Said Siskel: “I like him, but the nature of our relationship is not ‘like,’ it’s intense journalistic competition. If we were at a party with industry people, Roger would probably be regaling them with stories and I would be hustling interviews.”
When WTTW-TV asked the two to do a review show, they saw the mano a mano concept as a challenge--and as an opportunity to expand their bases.
It was a local monthly show for a while, then regional. Two years later, it went to PBS. The show kept building momentum during its three-year run. But in 1982, after a contract dispute, the critics left for the more insecure world of syndication.
They moved cross town to WGN and signed a four-year contract for double their PBS take of $68,000 per year. Based on a coin toss, they also agreed that Siskel would get top billing for the first two years of the contract, Ebert for the next two.
They’ve become the most visible stars of the crit scene--and most sought after.

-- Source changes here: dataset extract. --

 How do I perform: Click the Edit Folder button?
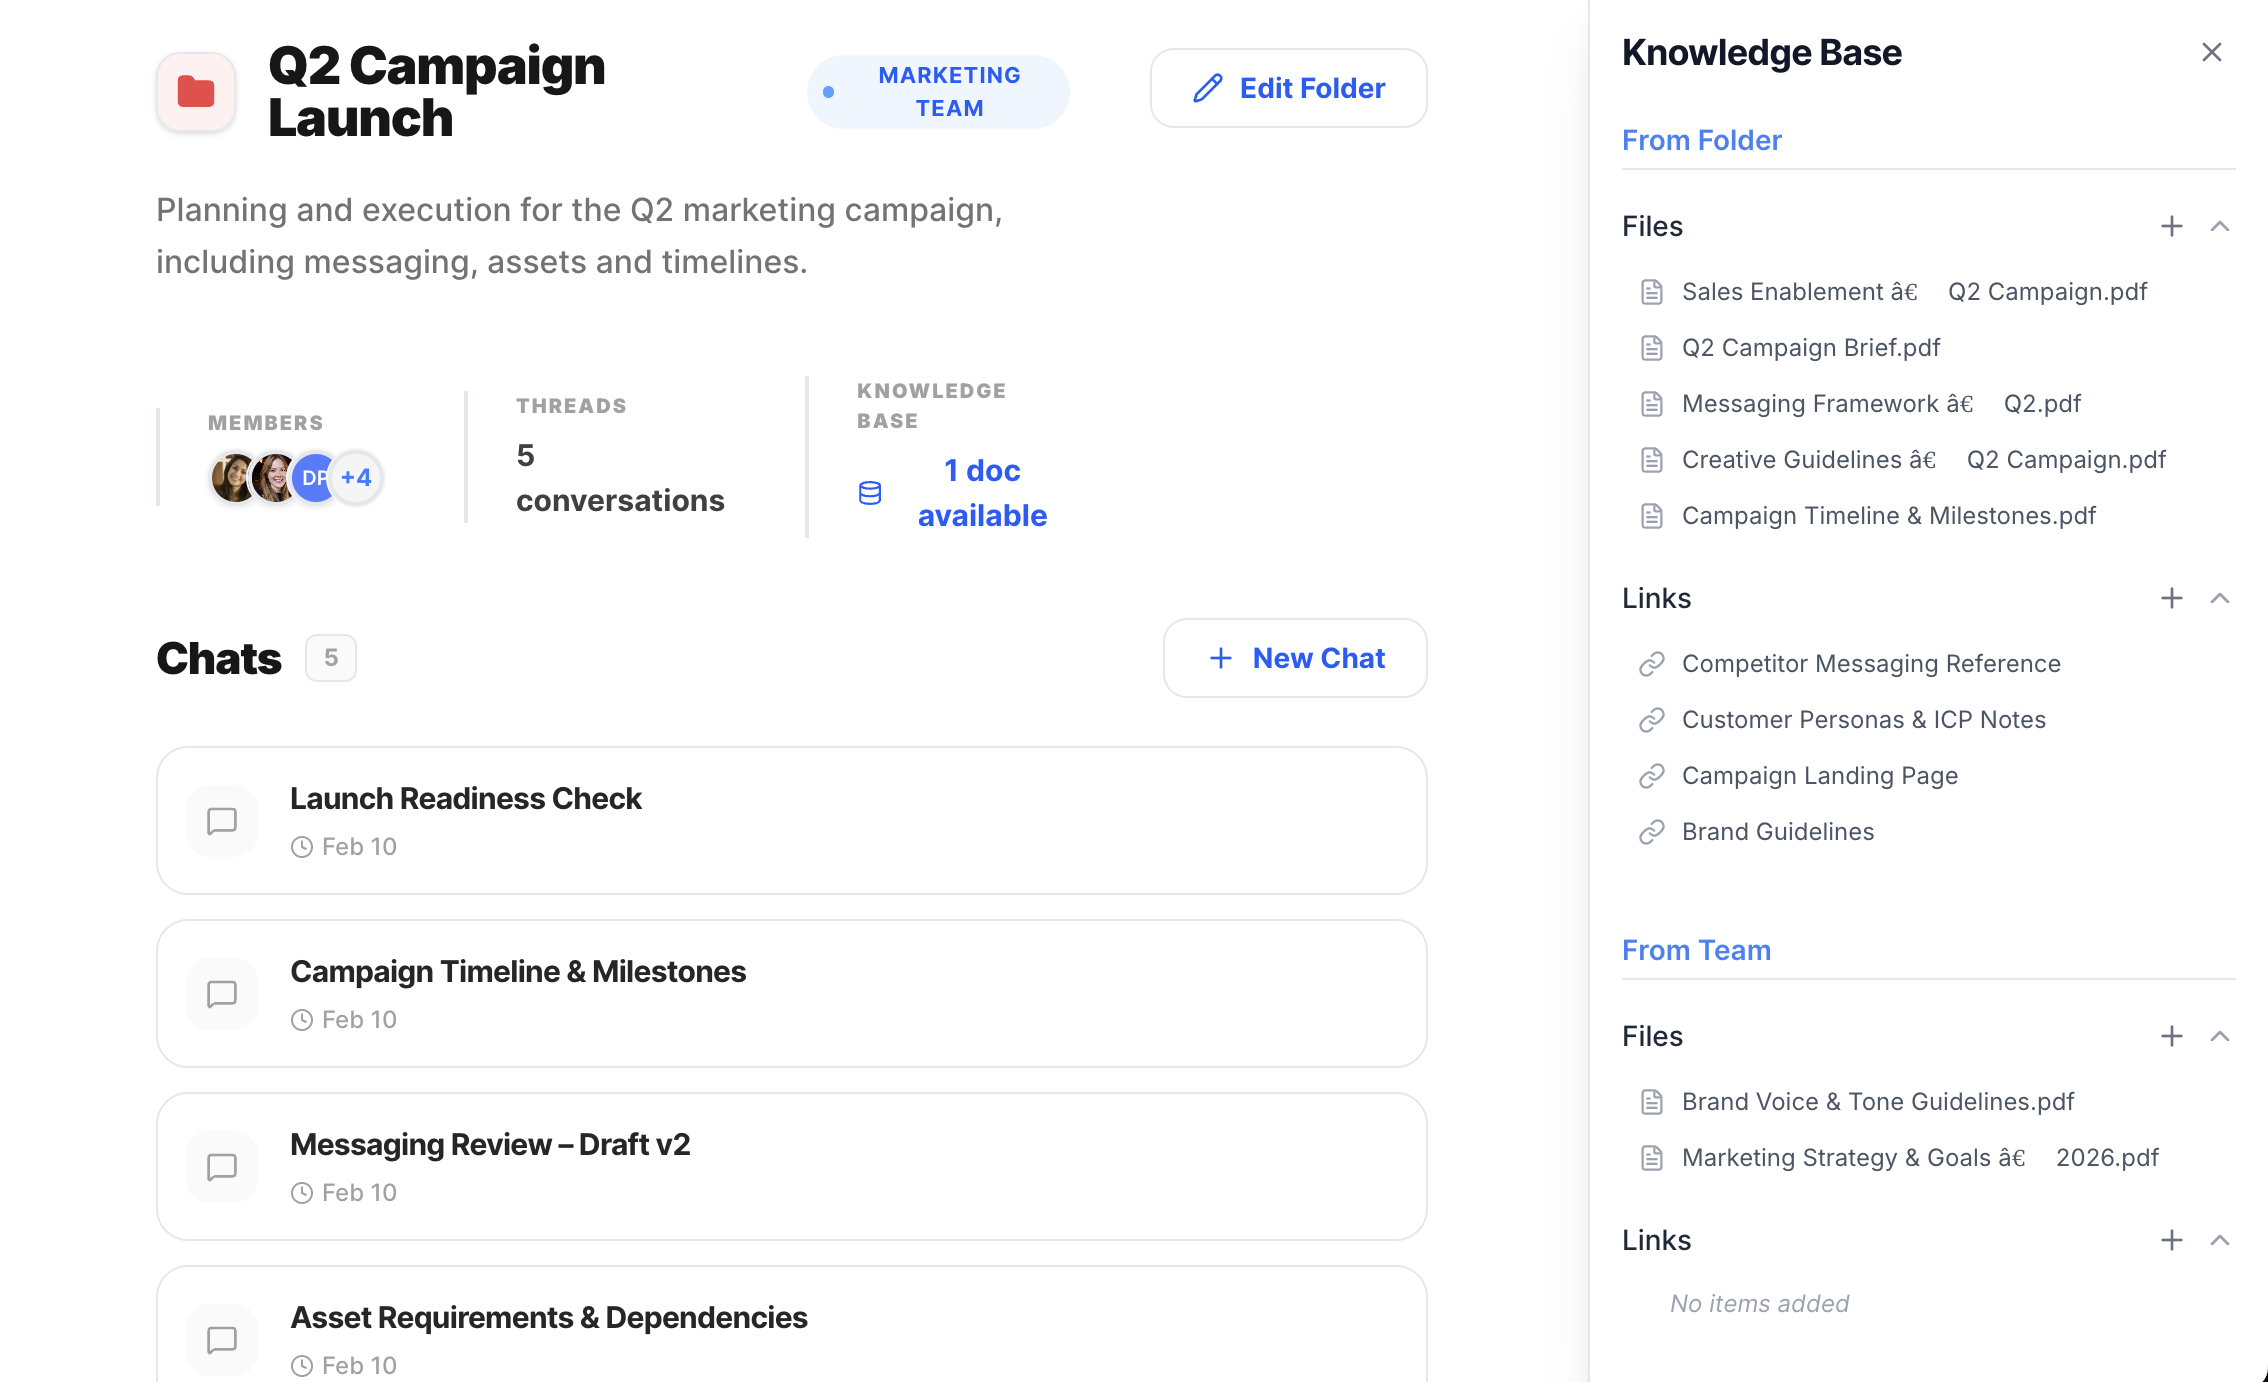click(1288, 89)
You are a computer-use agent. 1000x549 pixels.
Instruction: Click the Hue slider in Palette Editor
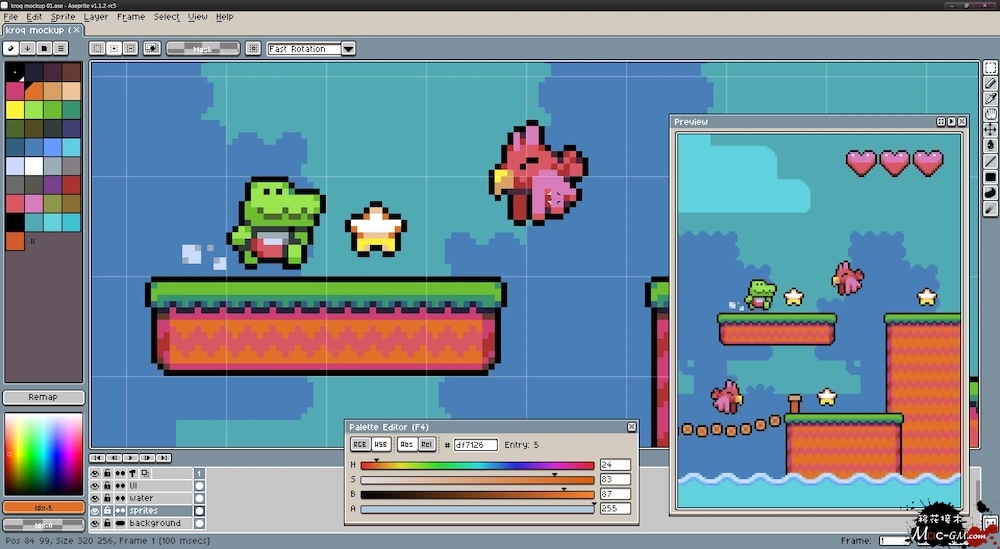pos(477,465)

They are courted assiduously by studios, ad agencies, film festivals, trade conventions, even rib-tasting contests.
They maintain a strict “no commercials” policy and have done a thumbs-down on offers from Miller Lite, United Airlines and an unnamed company that, Siskel said, offered them “a $50,000 guarantee plus more money down the line.” Because of their punishing schedules, they’re careful about speaking engagements, film festival appearances, interview requests and screenings. (They passed on the opportunity to review a film about dentistry for a dental conference.)
Both reportedly remain loyal to their papers. Siskel is known to flirt dangerously with deadlines and has been taken to task on accuracy. At one point, the Chicago Reader ran a semi-regular “SiskelWatch” column by Neil Tesser charting Siskel’s alleged errors, which has caused the critic unconcealed fits. (He wasn’t too happy either that Tesser was authoring the accompanying commentary).

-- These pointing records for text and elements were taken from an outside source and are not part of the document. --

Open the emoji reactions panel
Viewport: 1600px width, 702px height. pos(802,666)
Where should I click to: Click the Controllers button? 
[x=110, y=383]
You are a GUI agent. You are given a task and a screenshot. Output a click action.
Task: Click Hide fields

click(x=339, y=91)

“SiskelWatch” has been discontinued but Gary Dretzka, assistant editor at the Tribune, said, “I’m concerned that anyone can do three jobs and go on the lecture circuit and remain healthy. Coming from the news side (as Dretzka does), the fear always is, when you’re doing that much work, eventually you’re going to make a monumental mistake.”

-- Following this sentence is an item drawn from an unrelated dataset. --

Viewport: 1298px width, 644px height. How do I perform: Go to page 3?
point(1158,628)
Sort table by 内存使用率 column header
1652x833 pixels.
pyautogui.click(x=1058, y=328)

But Siskel “still burns for newspapers,” according to Bob Carr, arts editor of the Tribune. “He still turns out as much copy as anybody on the newspaper staff. Every time he beats Roger (on a story), he revels in it. He’ll say, ‘Take that, Tubby, I got him again.’ He loves it.”
Across the street at the Sun-Times, features editor Carroll Stoner said: “Roger has a reputation as a skilled journalist and as a nice person. He is a stimulation freak. He likes having people around.”
Once an ambitious screenwriter, Ebert has had to worry about conflict-of-interest: Under the pseudonym R. Hyde, he wrote screenplays for “Beyond the Valley of the Dolls” and “Beneath the Valley of the Ultravixens” made by sexploitation maker Russ Meyer, but never reviewed a Meyer film once they were associated. He also wrote an unproduced screenplay for director Sidney Furie, but said that he did not review any of Furie’s films during their association.
“I think at that time,” Ebert said, “I had the dream of being a screenplay writer, but I don’t have that ambition anymore. It’s a conflict of interest. When you’re a film critic, you have to stay away from that.”
Their fans seem to deliver unto them the adoration usually reserved for rock and movie stars. For example, take the enormous black man who approached Ebert one day while he was having breakfast at a neighborhood coffee shop.
“Hey, man, you see ‘Krush Groove?’ ”
“Yes,” Ebert answered, “and I wasn’t too crazy about it.”
“Gee,” said the fan, “I’m a bodyguard, and I was a bodyguard for some of those acts (in the film) when they were in town, and I was just wondering if I should catch the film.”
“Well, all I can say is, I didn’t think too much of it.”
“OK, thanks,” said the fan, who then went to the takeout counter to get some coffee. Before he left, he was back at Ebert’s table.
“Listen, man,” he said, handing Ebert a business card, “if you ever need a bodyguard at any time, just give me a call, you hear?”